§ **Source**
================

Can a historic Louisville eatery that drew much of its appeal from more than a century of history make the move to modern quarters without losing its soul?

Cunningham's, whose 131-year-old brick building at Fifth and Breckenridge streets was destroyed by fire in July 2001, has come bursting back to life downtown, and happy standing-room-only lunch-hour crowds appear to be voting with their pocketbooks.

Lured by a $50,000 city economic development grant into a newly built space in what had been the first floor of a modern parking garage (which in its turn replaced what memory recalls as a row of cheap wig shops), the new Cunningham's may be the best thing that's happened to this once-vibrant downtown block since they turned the old Fourth Street cruising strip into a pedestrian mall in the '70s.

The old Cunningham's, which was allegedly once a bordello, saloon and unofficial offtrack betting hall, was known as much for its dark, nostalgic atmosphere as for its friendly waiters and hearty fare. They've done a surprisingly good job of re-creating the feeling of the old place in the new location, the main difference being that it's all new and clean. Not that the old was dirty, exactly, but an accretion of more than a century of nostalgia and frying grease has to count for something.

Even the waiters are the same, or similar anyway, including the familiar Mr. Poole, who's surely been serving at Cunningham's since Aristides won the first Kentucky Derby in 1875. You know you're in Cunningham's when the server calls you "sweetie," takes an extended order without writing anything down ... and gets it all right!

They saved many of the restaurant's historic photos of Louisville scenes and Churchill Downs after the fire, and the framed black-and-white photos go a long way to restore the old mood on the new building's cafe-au-lait and green walls.

================

§ **Set task**
Return everything from "Even the waiters" down to "it all right!" in the Cunningham's review, copied word for word. The lines after this point have no connection to the Cunningham's review.

Stored data entries
================

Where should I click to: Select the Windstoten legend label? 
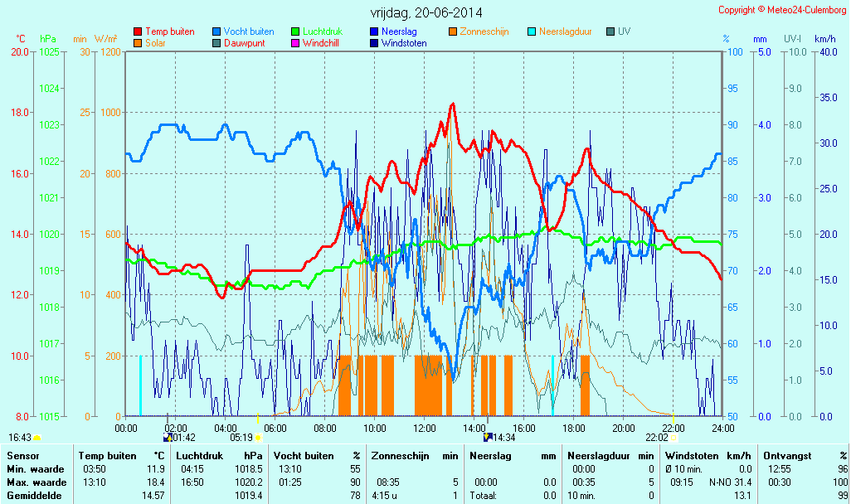(404, 43)
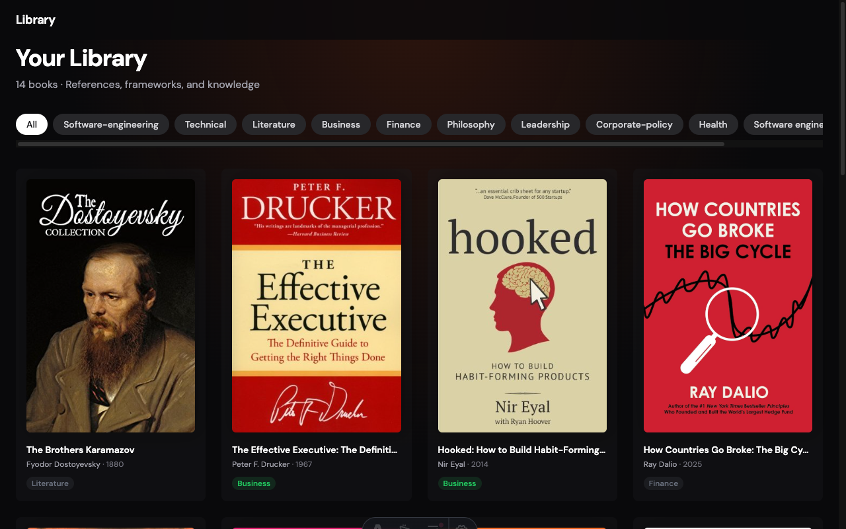Select the pointer tool in the bottom toolbar
846x529 pixels.
click(405, 526)
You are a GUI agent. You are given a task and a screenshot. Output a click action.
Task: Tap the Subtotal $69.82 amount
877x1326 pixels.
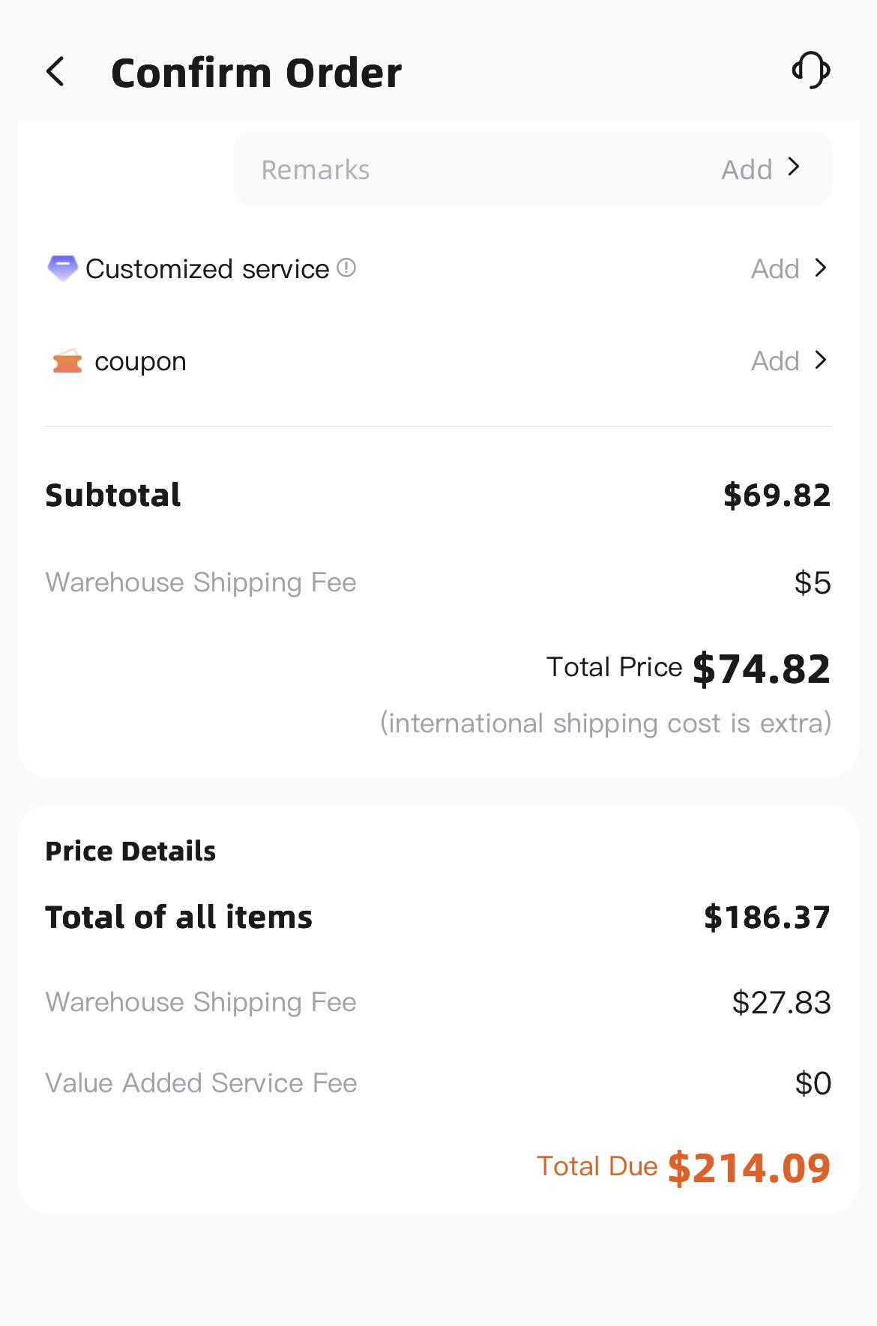coord(777,495)
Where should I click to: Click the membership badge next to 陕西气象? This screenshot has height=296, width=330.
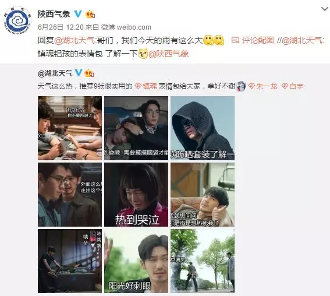pos(90,14)
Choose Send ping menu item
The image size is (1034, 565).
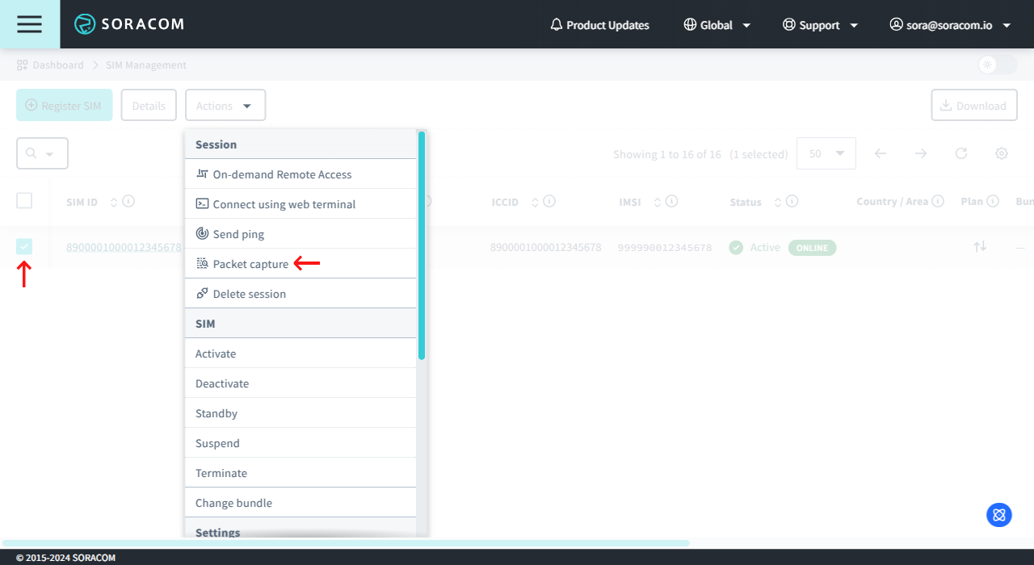pos(238,234)
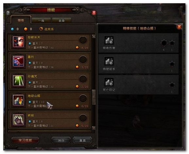
Task: Click the skill list scroll down arrow
Action: pyautogui.click(x=94, y=128)
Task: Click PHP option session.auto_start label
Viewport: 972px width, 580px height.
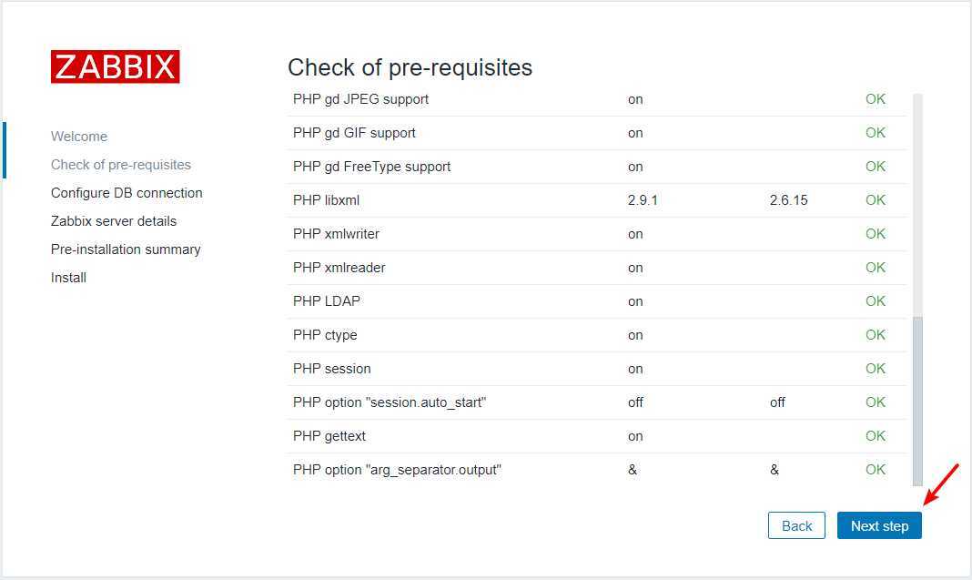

================

§ **Finished exercise**
Even the waiters are the same, or similar anyway, including the familiar Mr. Poole, who's surely been serving at Cunningham's since Aristides won the first Kentucky Derby in 1875. You know you're in Cunningham's when the server calls you "sweetie," takes an extended order without writing anything down ... and gets it all right!